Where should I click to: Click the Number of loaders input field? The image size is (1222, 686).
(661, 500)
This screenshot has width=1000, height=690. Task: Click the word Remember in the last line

* * *

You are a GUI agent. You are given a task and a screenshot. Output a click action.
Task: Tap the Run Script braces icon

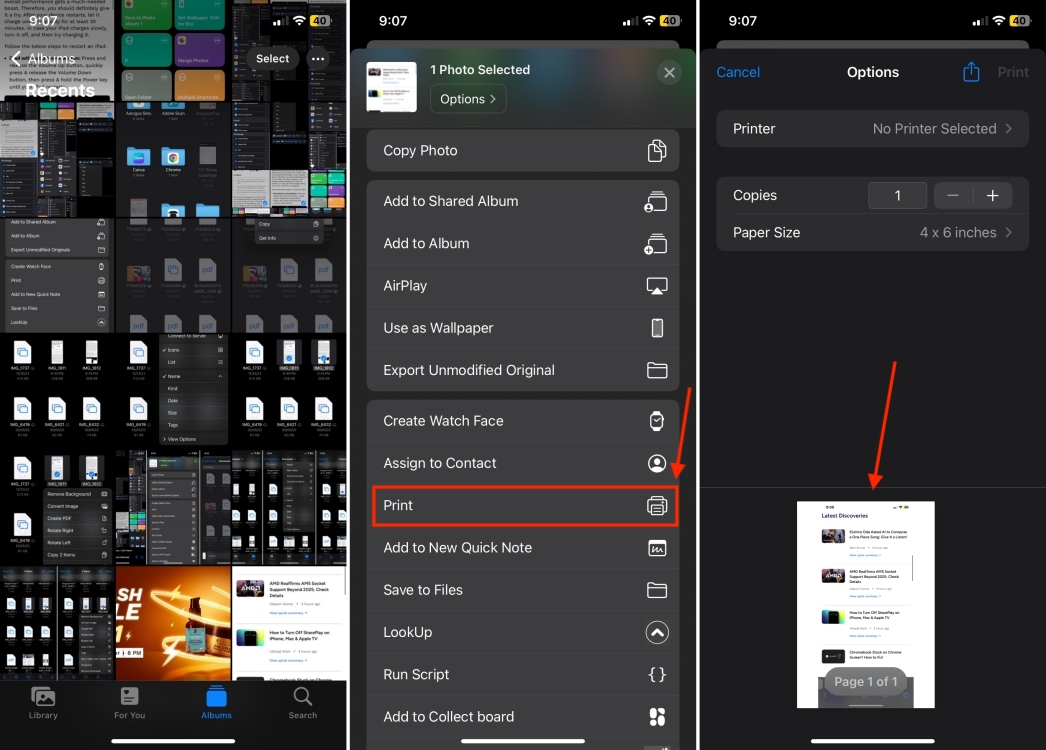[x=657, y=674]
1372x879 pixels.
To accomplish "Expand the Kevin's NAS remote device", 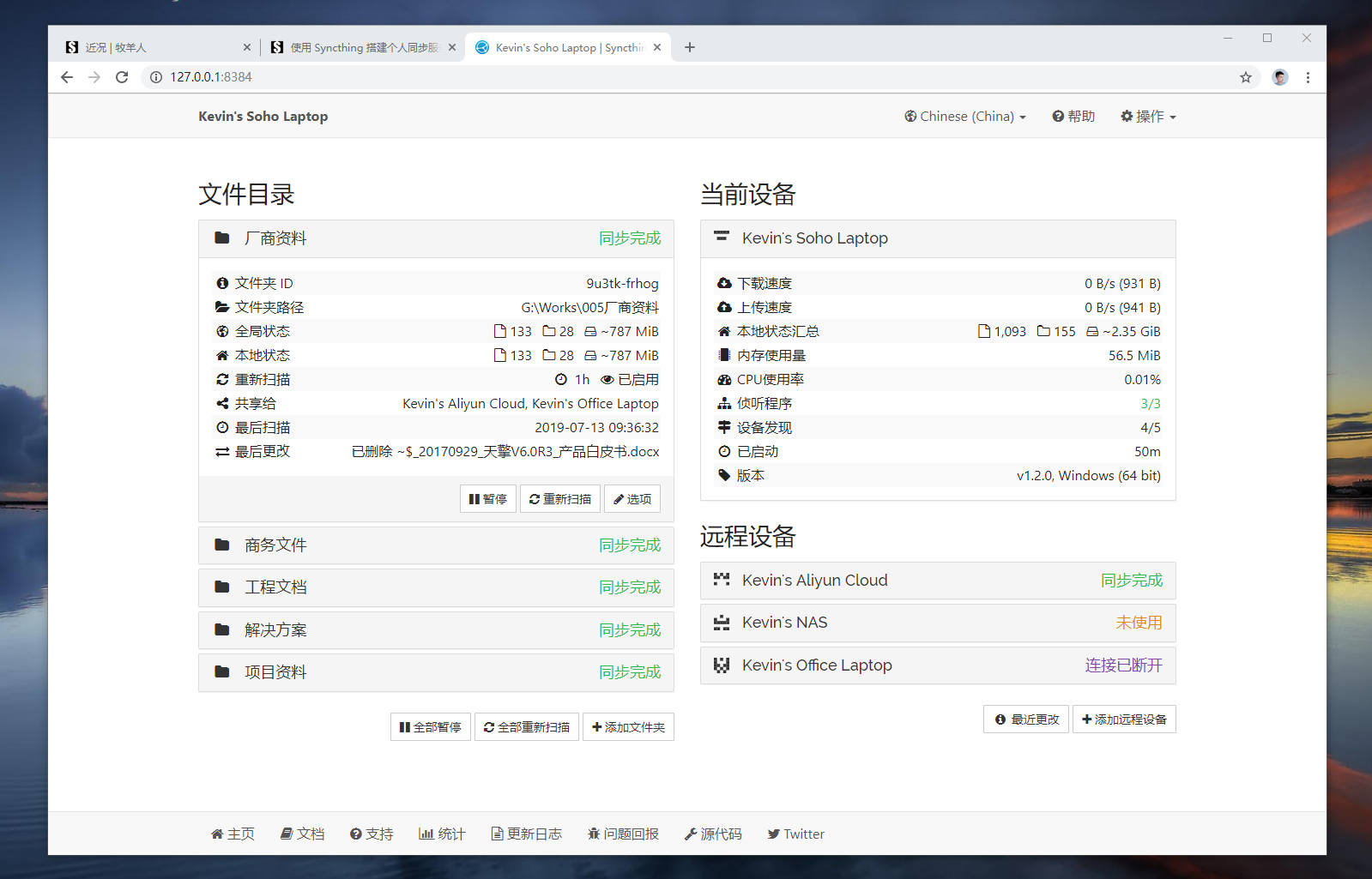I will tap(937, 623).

* * *

What to work on: Give only the number of lines in the material above that hold the word "screenshot".

Response to the task: 2